*What you are asked to do*. Range to repeat from the listing below: the line containing "Select choice B for part (a)" down to the line containing "Given: Raise hand in the meeting", both included. Copy it exactly, pictures excluded, and add nothing else.

*Information*.

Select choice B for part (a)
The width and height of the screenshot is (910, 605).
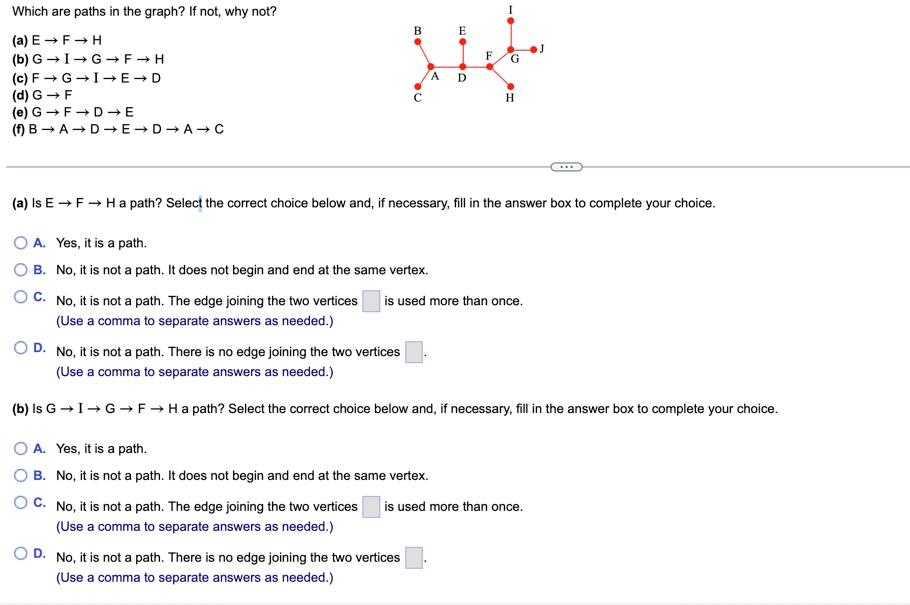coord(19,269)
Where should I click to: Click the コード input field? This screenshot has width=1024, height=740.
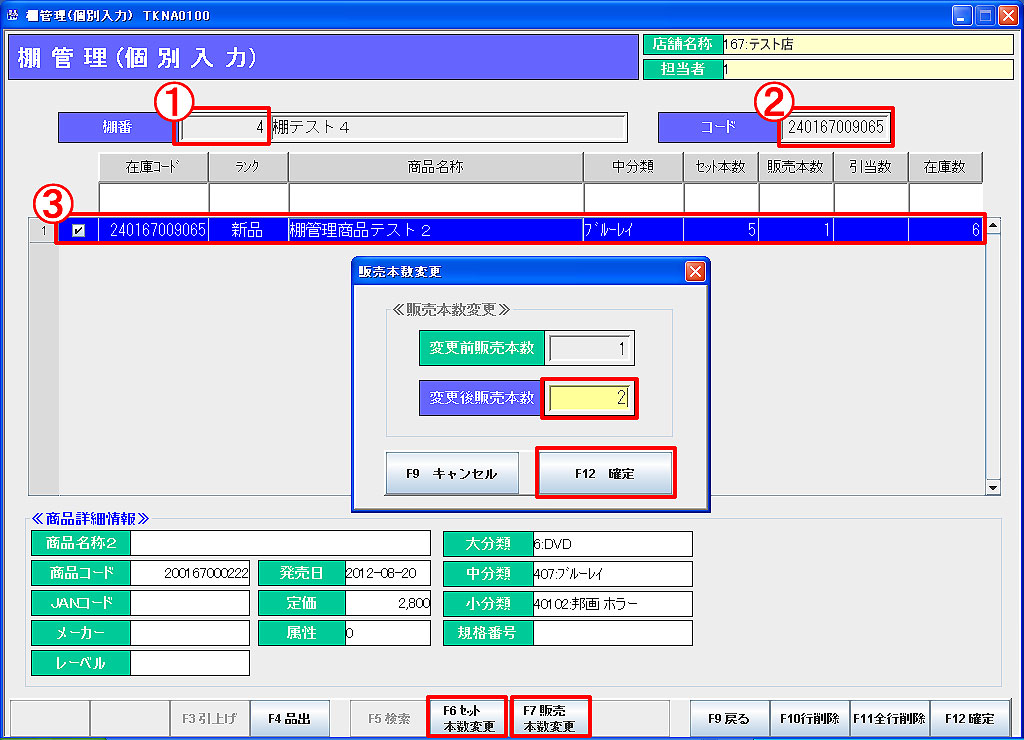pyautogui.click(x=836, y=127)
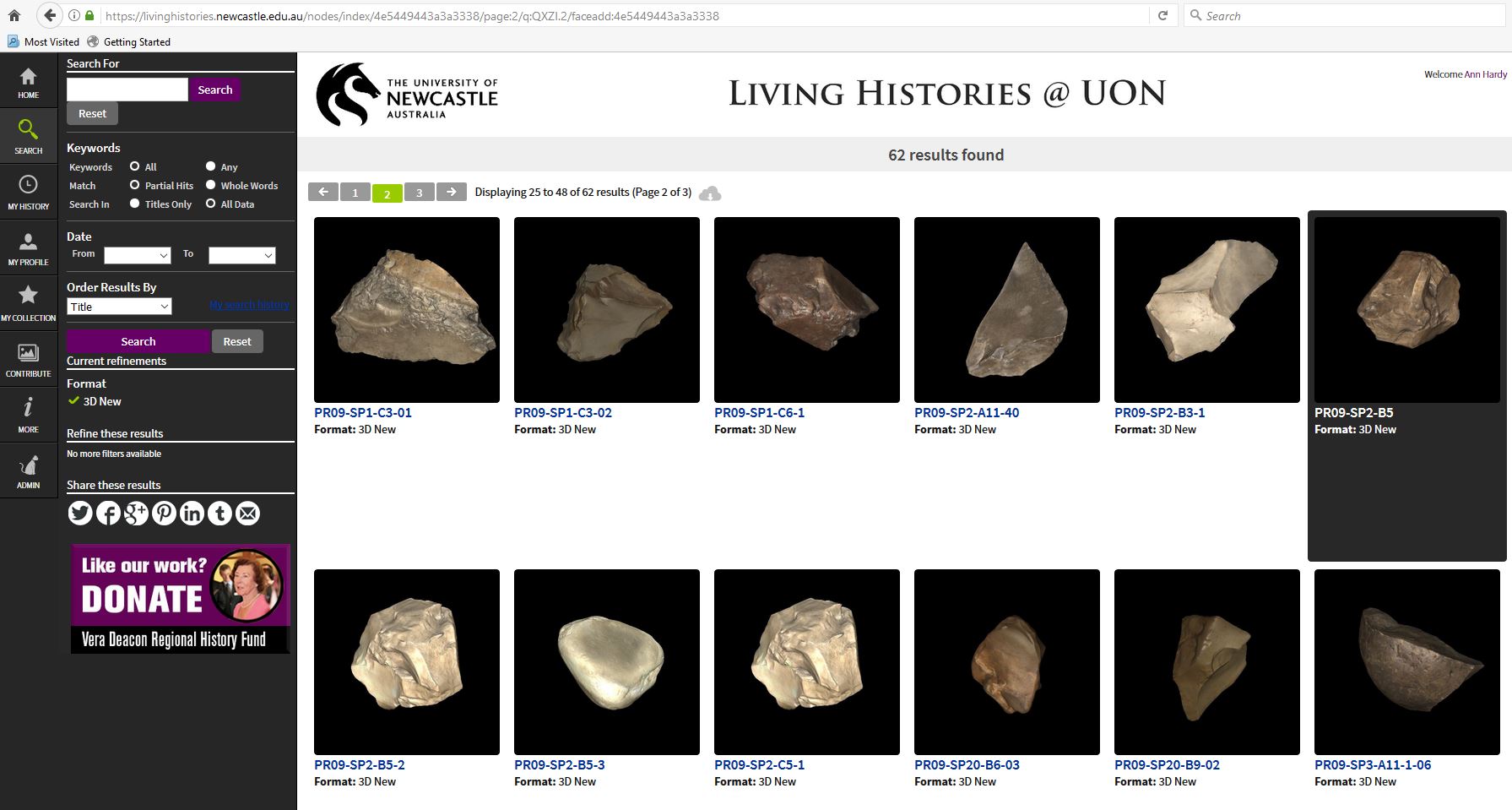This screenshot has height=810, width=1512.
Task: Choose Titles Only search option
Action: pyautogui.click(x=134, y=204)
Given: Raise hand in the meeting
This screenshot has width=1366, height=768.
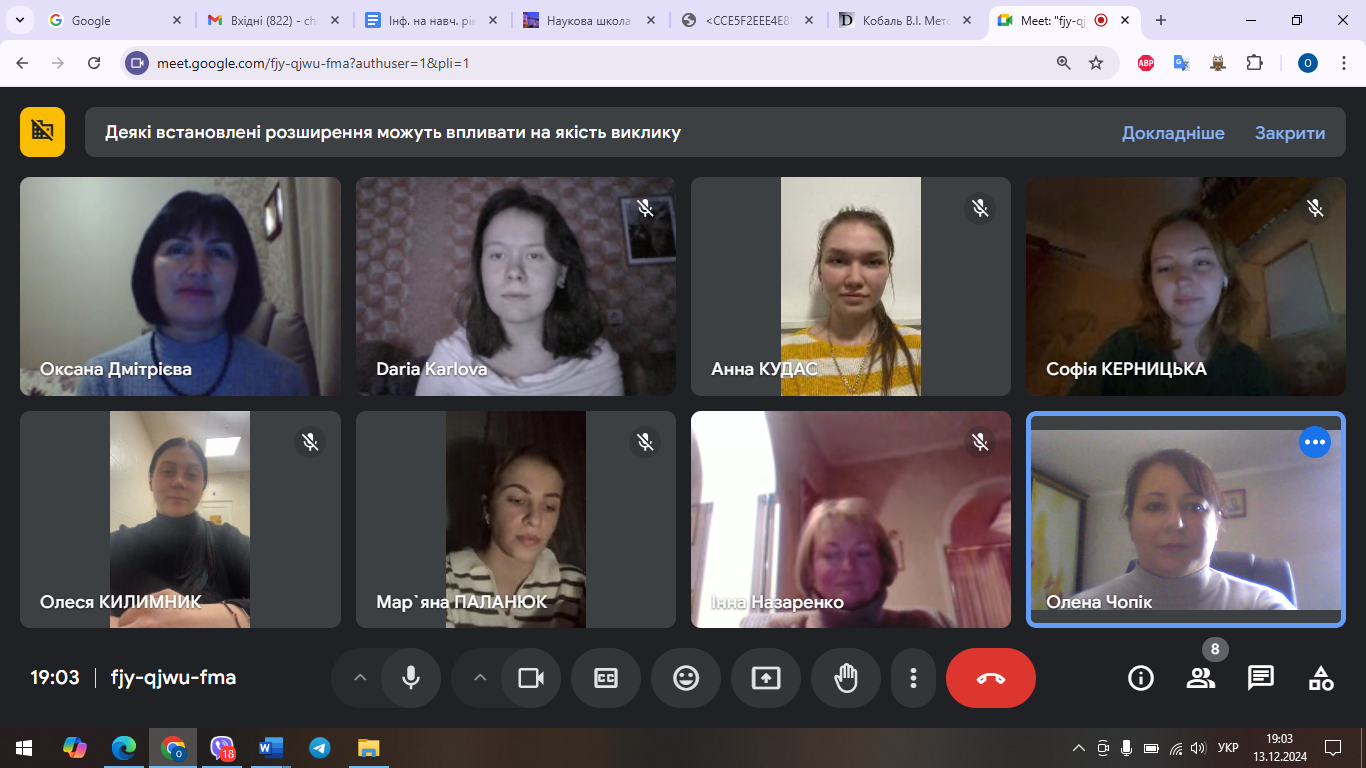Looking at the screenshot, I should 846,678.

==

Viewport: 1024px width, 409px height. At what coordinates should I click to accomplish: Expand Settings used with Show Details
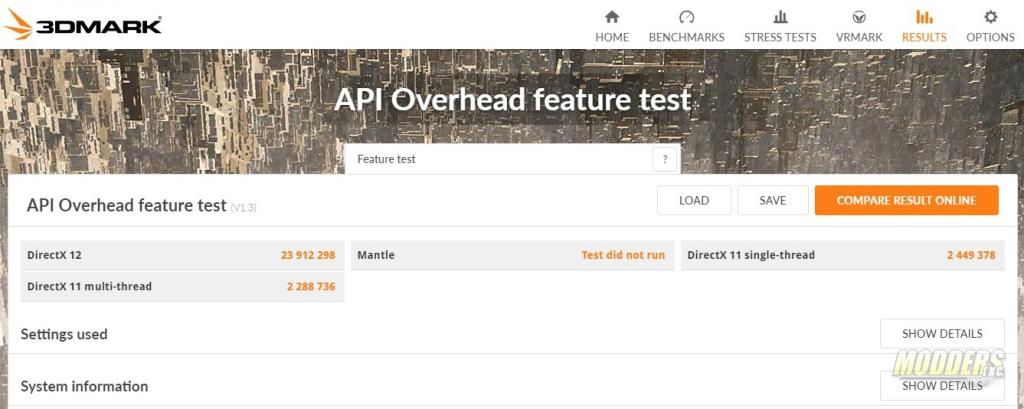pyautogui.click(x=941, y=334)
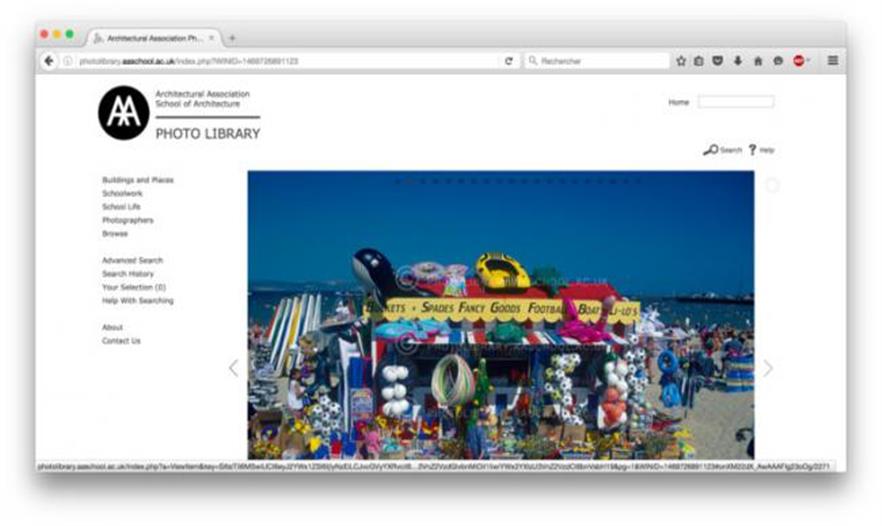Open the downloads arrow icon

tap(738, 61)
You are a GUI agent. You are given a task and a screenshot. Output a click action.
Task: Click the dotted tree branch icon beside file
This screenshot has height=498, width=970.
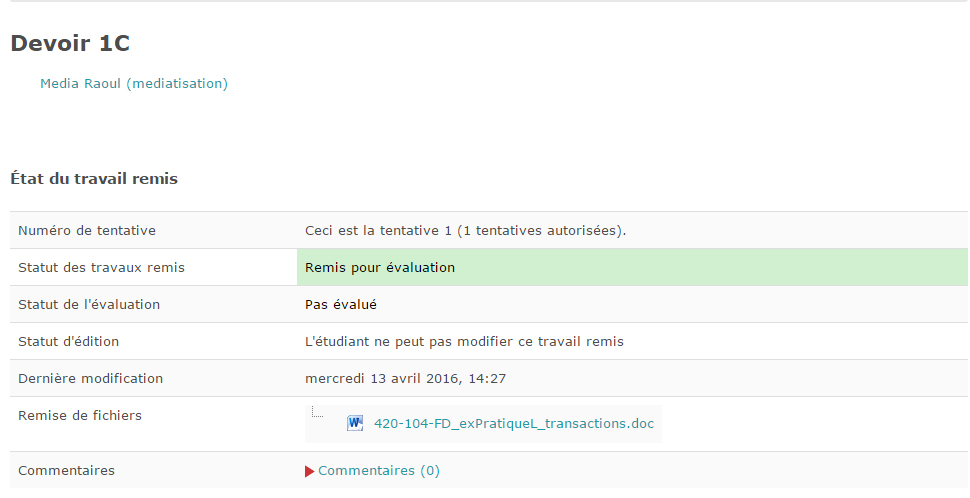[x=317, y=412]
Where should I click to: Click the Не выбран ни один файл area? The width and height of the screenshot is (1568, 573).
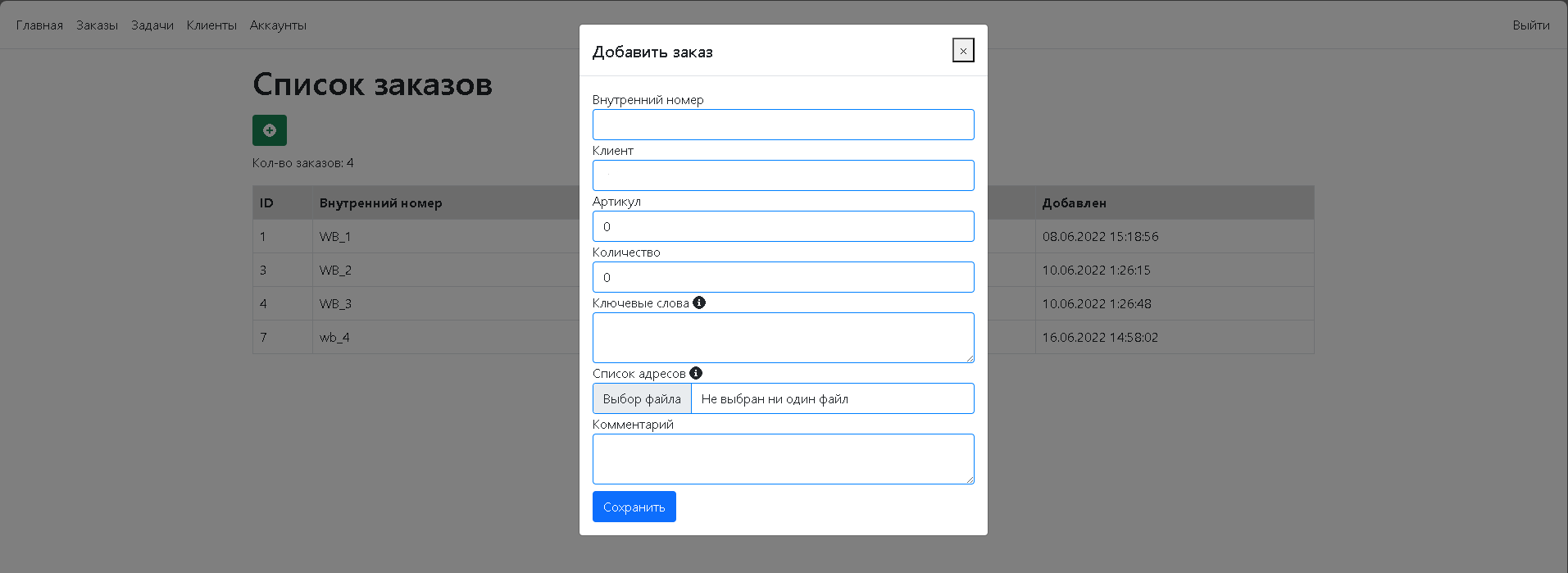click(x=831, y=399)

*Completed exercise*.
Select choice B for part (a)
The width and height of the screenshot is (910, 605).
coord(19,269)
Where should I click to: Click the コード input field? This screenshot has width=1024, height=740.
pyautogui.click(x=836, y=127)
This screenshot has height=810, width=1512.
Task: Choose Titles Only search option
Action: pyautogui.click(x=134, y=204)
Given: Raise hand in the meeting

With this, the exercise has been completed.